**Consegna esercizio 1**
Elenca tutte le cose di cui, secondo la recensione di Torment – Tides of Numenera, il Changing God conserva intatti i ricordi passando da un corpo all'altro.
**Consegna esercizio 2**
Scrivi il seguito della recensione di Torment – Tides of Numenera, riprendendo subito dopo la sua ultima frase.

**Testo del documento**
"""

Quando passi da Kickstarter chiedendo 900.000 dollari e finisci con il racimolarne oltre quattro milioni, ti cuci addosso l’etichetta di successore spirituale di quello che da molti è considerato il miglior gioco di ruolo occidentale di tutti i tempi (Planescape Torment), postponi l’uscita di oltre due anni, ambienti il tuo nuovo gioco nell’universo creato da un certo Monte Cook e, per finire, susciti un vespaio di polemiche per non aver rispettato fino in fondo le promesse fatte in sede di crowdfunding, hai creato una colonna di fumo visibile anche dalla luna.
Dopo averlo già fatto con la versione Early Access, ci siamo persi per le contorte strade di Numenera anche nella loro versione finale, per vedere se, oltre a tanto fumo, in Torment – Tides of Numenera ci fosse anche l’arrosto e, in caso affermativo, che sapore avesse: se, come noi, avete l’acquolina in bocca dopo il recente rinascimento dei giochi di ruolo classici, è arrivato il momento di assaggiare una delle pietanze più attese del 2017.
Il prezzo di ingannare la morte
Ingannare la morte è uno degli obiettivi principali dell’uomo sin dai suoi primi vagiti: l’unico antidoto alla paura del dopo, però, non è alla portata di tutti, e solo in un futuro non meglio precisato, in un mondo che sembra essere morto e rinato decine di volte, un mortale sembra esserci riuscito.
Egli trasferisce la sua coscienza da un corpo all’altro, vivendo infinite volte e serbando intatti i ricordi delle esperienze fatte, delle persone conosciute e dei luoghi visitati, tanto da guadagnarsi, nel tempo, l’appellativo di Changing God, il dio cangiante.

"""

**Dati grezzi**
"""

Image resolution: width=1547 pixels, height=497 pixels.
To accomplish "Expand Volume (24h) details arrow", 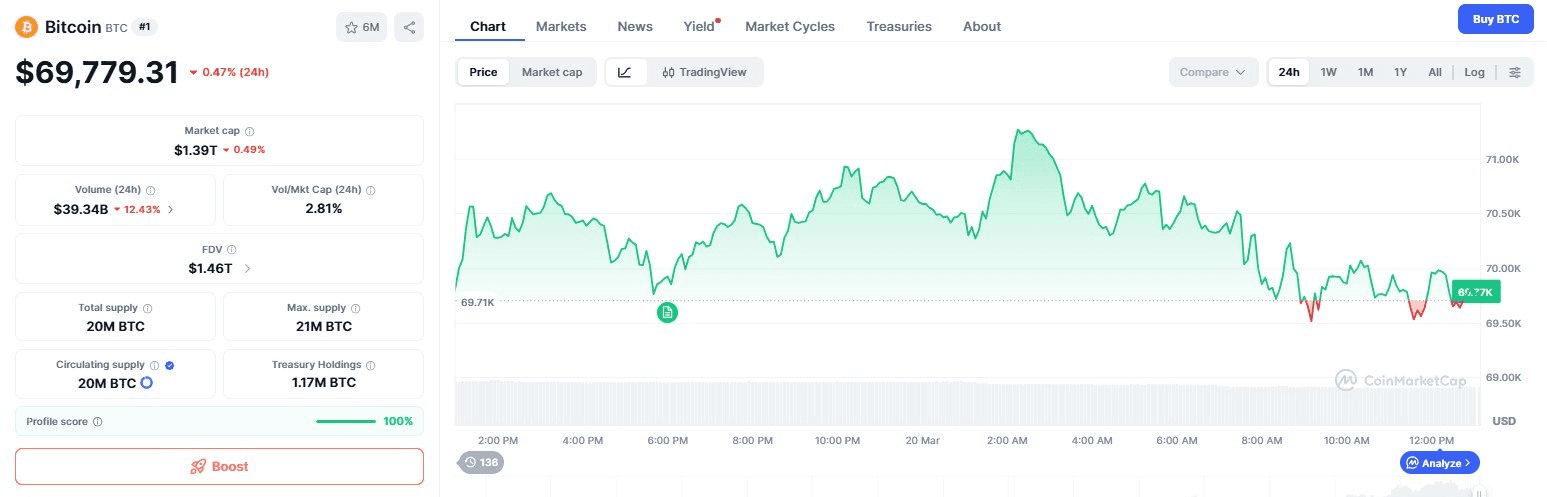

"""

**Risultato 1**
- Le esperienze fatte
- Le persone conosciute
- I luoghi visitati

**Risultato 2**
Oltre che prolungare innaturalmente il proprio ciclo vitale, il Changing God genera vita come farebbe un creatore, visto che, ogni volta che lascia un corpo, in questo si sviluppa una coscienza nuova, che prende possesso delle spoglie ed è libera di condurre l’esistenza che preferisce.
In principio, il legame tra il dio cangiante e i cosiddetti Castoff è paragonabile a quello che unirebbe un padre e dei figli: il primo si prende cura di loro, e questi ultimi lo seguono come un messia, senza mai metterne in dubbio decisioni e leadership.
Il passaggio dei secoli, però sembra allontanare sempre più il padre dai loro figli, le cui fila si ingrossano a dismisura, e tra questi ultimi, abbandonati a se stessi, inizia a serpeggiare il malumore: una nutrita fazione decide di seguire the First, ovvero la prima Castoff di tutti i tempi, in una guerra senza fine contro il Changing God e coloro che gli sono rimasti fedeli.
L’immortalità degli attori e il sostanziale bilanciamento delle due forze in campo fanno guadagnare allo scontro il nome di Endless Battle, cui, sotto forma di mercenari e spade assoldate, prendono parte anche altre razze, umanoidi, meccaniche e mutanti.
Ingannare la morte, però, ha sempre un prezzo, e questa volta il prezzo ha tentacoli e denti: un’entità maligna, dalla potenza sconfinata, si è messa sulle tracce del Changing God e di tutti i suoi figli, decisa a porre fine alle loro esistenze nel modo più cruento possibile.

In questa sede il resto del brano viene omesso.